GENEVA — Swiss police began an investigation Saturday into a fatal train accident in which a 64-year-old Japanese woman died and 40 others, mostly Japanese tourists, were injured, two of them critically.
The accident occurred Friday in the alpine canton of Valais in southern Switzerland.
In a statement released Saturday morning, the Valais police said 40 individuals, of whom 28 were Japanese, required treatment in Geneva, Lausanne and local hospitals.
In Japan, All Nippon Airways Co. said the woman, from Hyogo Prefecture, was the only fatality after the last three cars of the six-car Glacier Express sightseeing train derailed at 11:50 a.m. Friday. ANA said about 10 people suffered severe injuries.
Rail accidents are rare in Switzerland. The Glacier Express — dubbed the “slowest express train in the world” — is known for its majestic mountain climbs and its average speed of 30 kph.
Valais authorities said two of the train cars drove off the tracks and a third tipped over, but the cause of the accident wasn’t immediately known. The derailment took place near the town of Fiesch and the mouth of the Aletsch glacier.
“For the time being there are no hypotheses” as to the cause of the accident, a police spokesperson said.

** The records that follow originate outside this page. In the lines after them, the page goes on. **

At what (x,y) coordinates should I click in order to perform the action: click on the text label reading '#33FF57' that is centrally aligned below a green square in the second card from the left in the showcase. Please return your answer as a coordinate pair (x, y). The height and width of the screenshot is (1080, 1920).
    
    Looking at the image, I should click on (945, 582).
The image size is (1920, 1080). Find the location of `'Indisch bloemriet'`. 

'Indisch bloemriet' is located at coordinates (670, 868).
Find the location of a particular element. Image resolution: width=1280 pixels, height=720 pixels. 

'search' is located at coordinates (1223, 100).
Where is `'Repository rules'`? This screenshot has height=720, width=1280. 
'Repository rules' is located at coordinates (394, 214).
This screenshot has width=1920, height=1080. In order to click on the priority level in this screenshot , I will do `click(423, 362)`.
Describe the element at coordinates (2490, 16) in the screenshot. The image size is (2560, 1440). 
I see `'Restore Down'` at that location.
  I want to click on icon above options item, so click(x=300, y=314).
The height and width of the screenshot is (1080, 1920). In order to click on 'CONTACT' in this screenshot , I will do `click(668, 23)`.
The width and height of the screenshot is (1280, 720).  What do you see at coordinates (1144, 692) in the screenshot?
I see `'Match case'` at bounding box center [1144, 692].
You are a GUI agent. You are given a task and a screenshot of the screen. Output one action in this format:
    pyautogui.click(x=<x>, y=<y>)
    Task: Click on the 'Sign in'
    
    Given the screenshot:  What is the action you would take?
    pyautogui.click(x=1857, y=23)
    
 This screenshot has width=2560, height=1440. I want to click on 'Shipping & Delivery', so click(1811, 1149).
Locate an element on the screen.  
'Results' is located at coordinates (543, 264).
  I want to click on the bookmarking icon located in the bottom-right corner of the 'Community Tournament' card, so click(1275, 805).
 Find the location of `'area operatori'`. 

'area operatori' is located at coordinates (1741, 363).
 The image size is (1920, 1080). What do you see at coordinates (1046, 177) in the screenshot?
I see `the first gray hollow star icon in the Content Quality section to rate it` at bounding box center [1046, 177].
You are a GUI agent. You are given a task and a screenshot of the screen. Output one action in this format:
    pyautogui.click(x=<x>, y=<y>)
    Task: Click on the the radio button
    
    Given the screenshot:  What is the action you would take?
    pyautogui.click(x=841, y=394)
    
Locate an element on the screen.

He said the cause was difficult to determine as the train derailed on a small incline during a light turn.
According to Japanese travel companies, at least 77 Japanese were taking tours on the train. Two women from Kanagawa and Chiba prefectures, ages 71 and 62, were in critical condition and remained unconscious.
ANA said the 64-year-old woman was among 14 tourists and one guide on an eight-day tour of Switzerland arranged by ANA Sales Co.
It added that family members of the victims are set to leave for Switzerland.
Also in Japan, tour operator JTB Corp. said 22 people on one of its tours were in the accident. Seventeen were transported to hospitals and 12 required hospitalization.
The tourists on both the ANA and the JTB tours were mostly age 50 or older. ANA said local staffers and a London-based employee were heading to the accident site, and that it was making arrangements to dispatch staffers from Tokyo if needed.
“It’s extremely regrettable that such an accident occurred and we would like to express our condolences” to the victim and her family, ANA Sales President Osamu Asakawa said Saturday in a news conference in Tokyo.
Hankyu Travel International Co. said 40 people on its tour were on the derailed train and one of them suffered an injury to his head while the others, who were not on any of the derailed cars, were left unhurt.
At least 150 people were involved in the rescue operation, a police spokesman said.
Local media in Switzerland pointed to the possibility that the rails might have been distorted by a sudden temperature change, saying the weather cooled down abruptly during the past several days following a hot spell. The Tribune de Geneve said in its online edition that a number of passengers rushed to one side of the train trying to take landscape pictures just prior to the derailment.
Rail traffic remained closed near the accident site Friday evening and local police were investigating.
The 80-year-old Glacier Express runs several times a day all year round, carrying some 250,000 passengers a year.
The 7 1/2-hour journey of the Glacier Express, in cars with specially fitted large windows, begins in Zermatt and crosses the Swiss Alps to St. Moritz.
In a statement, Matterhorn Gotthard Bahn, the company that runs the train line, expressed its condolences to the families.
Thomas Werlen, head of corporate communications, said that there had been some work in June on the tracks “around” where the accident occurred, but the company was still unsure whether it was at the same place. Werlen said the accident was the worst in the history of the company, which started business in 1930.
The accident was the country’s worst rail mishap since 2006, when three men died after a runaway train traveled for several kilometers without brakes before crashing into another train.